How must Romero and the other players suspended under MLB's program feel today? In Romero's case, baseball acknowledged that he used a supplement that wasn't labeled properly. It didn't matter if he wasn't aware he was using a banned substance. It was in his body and he was therefore guilty.

Braun reportedly won his appeal by challenging the chain of custody of his urine sample, not the actual test results. According to ESPN, the courier charged with getting the sample to a FedEx office on a Saturday instead stored it in his refrigerator for a day. That seems like an incredibly flimsy foundation for a reversal. So let's not celebrate Braun's exoneration quite yet.

"It is the first step in restoring my good name and reputation," Braun said in a prepared statement. "We were able to get through this because I am innocent."

Or really lucky. And what message does that send to every other player? That the testing program is run by incompetents? That your perfectly clean sample could wind up being hijacked and tainted, presumably by testosterone-wielding goons?

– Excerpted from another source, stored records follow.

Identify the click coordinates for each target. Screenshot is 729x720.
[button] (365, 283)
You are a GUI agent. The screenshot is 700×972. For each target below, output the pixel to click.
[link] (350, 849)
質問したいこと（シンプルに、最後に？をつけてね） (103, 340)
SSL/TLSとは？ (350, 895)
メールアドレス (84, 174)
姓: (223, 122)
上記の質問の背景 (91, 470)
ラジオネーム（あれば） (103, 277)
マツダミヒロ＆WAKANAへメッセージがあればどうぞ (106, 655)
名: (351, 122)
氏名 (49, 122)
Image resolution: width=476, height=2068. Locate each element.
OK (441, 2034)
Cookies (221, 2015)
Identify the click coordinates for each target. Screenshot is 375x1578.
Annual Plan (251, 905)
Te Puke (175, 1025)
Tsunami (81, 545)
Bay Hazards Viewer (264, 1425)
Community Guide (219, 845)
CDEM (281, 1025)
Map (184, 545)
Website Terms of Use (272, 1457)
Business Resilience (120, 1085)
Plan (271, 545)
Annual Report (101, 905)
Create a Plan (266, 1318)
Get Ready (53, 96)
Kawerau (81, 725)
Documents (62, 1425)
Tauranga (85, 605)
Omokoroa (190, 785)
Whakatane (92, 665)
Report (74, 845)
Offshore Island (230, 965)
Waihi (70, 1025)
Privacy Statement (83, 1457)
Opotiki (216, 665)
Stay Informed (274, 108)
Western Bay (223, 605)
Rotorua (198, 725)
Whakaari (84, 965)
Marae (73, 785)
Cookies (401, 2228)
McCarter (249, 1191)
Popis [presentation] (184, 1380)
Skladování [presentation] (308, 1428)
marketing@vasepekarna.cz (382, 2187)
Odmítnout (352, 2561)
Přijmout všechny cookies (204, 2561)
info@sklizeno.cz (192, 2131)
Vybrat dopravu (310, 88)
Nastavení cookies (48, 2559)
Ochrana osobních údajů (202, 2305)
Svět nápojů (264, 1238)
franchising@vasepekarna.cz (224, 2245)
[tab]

Or that it helps to be an MVP who happens to play for the Milwaukee Brewers? Which happens to be the team Bud Selig owned before being chosen as commissioner. Yes, the problem with glaring conflicts of interest is that, in a crisis, people suspect something fishy is going on. Arbitrators have ruled against every player until Selig's team's superstar comes along? Really?

That perception is as unfair to Braun as anyone. If the fix was in, then he benefited from cheating on the field and off.

Baseball's original sin on the steroid issue was a howling sin of omission. Fans were chanting "steroids, steroids" at Jose Canseco as far back as 1988, but it took another 15 years for the commissioner's office to make the matter a priority in collective bargaining with the players. In the interim, countless records were shattered and immeasurable damage was done to the integrity of the sport.

Baseball likes to pretend its Steroid Era ended once it began testing for PEDs. Anyone with an ounce of sense understands that the cheaters in all sports remain ahead of the testers. By the time MLB and the NFL finish dithering over testing for human growth hormone, the cheaters will have moved on to something new. They probably already have.

Credibility is the key to any testing program. When a high-profile athlete is busted - whether it's the winner of the Tour de France, an Olympic gold medalist, or an MVP - it creates public confidence that an honest effort is being made to clean up sports. When a high-profile athlete's name is prematurely smeared and then unconvincingly cleared, there are reasonable doubts about the entire system.

That is not good. That is bad for the game, for the player in question, for every clean player and for every player who has been suspended in the past. It is bad for the fans, who grow ever more cynical and disgusted with the whole subject.

The Braun case is a world-class botch. Now we'll see if the commissioner whose tenure has been marked by many such botches is capable of addressing it, or if he just sweeps it under his rug.